── MATERIAL SUPPLIED ──

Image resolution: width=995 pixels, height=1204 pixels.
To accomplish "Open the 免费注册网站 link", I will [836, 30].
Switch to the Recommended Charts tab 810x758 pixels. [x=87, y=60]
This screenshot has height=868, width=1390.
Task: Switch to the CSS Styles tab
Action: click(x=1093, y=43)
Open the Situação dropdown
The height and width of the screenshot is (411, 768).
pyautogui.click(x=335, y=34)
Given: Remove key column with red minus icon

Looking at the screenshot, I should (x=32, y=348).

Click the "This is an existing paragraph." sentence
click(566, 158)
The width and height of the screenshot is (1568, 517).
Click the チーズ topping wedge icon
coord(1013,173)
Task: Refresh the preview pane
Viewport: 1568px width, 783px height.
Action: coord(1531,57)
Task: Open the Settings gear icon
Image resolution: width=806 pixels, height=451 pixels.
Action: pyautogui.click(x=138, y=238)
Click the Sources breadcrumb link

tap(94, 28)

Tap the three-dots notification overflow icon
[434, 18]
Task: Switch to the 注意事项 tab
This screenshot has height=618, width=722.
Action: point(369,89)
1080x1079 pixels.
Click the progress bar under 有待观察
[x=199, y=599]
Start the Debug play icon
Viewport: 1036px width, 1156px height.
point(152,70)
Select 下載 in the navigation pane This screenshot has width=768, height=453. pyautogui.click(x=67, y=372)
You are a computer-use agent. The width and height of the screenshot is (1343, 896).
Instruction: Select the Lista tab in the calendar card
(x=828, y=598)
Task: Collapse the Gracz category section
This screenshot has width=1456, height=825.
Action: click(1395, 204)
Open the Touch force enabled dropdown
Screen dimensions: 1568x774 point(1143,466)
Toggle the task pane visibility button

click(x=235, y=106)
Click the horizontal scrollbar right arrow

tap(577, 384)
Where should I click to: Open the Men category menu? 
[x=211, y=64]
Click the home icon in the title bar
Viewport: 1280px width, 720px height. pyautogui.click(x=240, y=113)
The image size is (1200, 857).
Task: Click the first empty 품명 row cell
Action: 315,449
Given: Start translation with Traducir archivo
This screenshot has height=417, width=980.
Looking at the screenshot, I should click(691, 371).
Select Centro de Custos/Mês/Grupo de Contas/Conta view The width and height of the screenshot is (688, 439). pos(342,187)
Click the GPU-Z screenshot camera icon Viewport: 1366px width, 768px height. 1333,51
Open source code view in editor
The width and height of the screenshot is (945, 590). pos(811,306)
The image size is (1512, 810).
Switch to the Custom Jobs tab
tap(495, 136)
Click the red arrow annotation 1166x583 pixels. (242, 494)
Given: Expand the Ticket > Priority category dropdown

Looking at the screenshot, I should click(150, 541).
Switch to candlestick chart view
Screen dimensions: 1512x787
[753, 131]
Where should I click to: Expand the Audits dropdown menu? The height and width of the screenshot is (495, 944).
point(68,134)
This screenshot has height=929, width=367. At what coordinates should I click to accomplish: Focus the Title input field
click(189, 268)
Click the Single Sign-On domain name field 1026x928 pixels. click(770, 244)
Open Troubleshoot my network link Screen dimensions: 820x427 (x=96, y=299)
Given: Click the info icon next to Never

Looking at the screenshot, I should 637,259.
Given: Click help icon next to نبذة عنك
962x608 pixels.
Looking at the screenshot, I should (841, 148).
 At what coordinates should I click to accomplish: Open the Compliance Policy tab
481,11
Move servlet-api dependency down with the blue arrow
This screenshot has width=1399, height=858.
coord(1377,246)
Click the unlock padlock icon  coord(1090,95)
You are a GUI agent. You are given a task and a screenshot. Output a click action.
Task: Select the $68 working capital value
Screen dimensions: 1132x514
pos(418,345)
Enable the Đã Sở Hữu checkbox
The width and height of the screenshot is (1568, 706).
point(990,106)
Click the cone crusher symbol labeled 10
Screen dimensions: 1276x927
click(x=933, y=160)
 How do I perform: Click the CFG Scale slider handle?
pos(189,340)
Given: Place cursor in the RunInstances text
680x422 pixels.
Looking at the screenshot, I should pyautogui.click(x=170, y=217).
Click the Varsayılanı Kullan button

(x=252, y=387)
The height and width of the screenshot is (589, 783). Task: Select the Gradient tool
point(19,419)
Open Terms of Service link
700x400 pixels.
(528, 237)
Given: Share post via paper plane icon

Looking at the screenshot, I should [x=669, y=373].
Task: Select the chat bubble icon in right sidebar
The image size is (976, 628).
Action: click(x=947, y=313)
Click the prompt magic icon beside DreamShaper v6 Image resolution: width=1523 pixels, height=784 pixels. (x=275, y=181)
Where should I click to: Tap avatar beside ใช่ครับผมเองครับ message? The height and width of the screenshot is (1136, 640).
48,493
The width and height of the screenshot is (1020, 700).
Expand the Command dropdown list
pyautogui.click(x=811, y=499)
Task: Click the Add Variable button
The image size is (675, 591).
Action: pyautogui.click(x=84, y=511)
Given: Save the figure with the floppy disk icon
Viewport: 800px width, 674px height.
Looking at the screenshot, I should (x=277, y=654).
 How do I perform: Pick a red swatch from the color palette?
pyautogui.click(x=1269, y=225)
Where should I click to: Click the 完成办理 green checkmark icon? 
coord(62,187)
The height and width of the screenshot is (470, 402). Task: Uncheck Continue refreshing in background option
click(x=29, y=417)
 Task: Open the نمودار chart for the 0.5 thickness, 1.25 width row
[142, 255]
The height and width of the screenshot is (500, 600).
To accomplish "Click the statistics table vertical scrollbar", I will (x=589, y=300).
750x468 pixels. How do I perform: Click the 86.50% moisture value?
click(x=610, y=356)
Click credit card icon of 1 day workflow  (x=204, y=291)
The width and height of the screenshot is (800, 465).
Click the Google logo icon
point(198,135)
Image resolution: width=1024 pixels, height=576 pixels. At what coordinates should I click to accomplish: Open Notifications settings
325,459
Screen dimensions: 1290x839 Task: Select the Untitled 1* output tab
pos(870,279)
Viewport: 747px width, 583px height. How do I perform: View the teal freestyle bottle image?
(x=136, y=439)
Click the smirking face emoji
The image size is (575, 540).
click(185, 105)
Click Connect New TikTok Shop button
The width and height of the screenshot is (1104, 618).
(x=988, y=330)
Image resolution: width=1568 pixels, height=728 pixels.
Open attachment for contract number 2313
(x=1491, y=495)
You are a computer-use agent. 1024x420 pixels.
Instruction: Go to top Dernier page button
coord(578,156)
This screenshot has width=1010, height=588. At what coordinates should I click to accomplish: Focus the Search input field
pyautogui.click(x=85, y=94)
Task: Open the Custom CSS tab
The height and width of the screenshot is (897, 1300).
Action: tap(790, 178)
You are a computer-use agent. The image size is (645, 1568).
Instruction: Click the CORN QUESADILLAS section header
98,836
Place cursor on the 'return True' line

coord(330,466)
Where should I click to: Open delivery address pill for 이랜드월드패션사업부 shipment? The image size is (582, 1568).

───

● **REQUIREMENT**
Swap "icon" for "button" in the listing above, starting with the line containing "Given: Click the info icon next to Never" and going on through the line containing "Looking at the screenshot, I should (841, 148).". Return only those lines, with everything else left as it is.

● **ANSWER BELOW**
Given: Click the info button next to Never

Looking at the screenshot, I should 637,259.
Given: Click help button next to نبذة عنك
962x608 pixels.
Looking at the screenshot, I should (841, 148).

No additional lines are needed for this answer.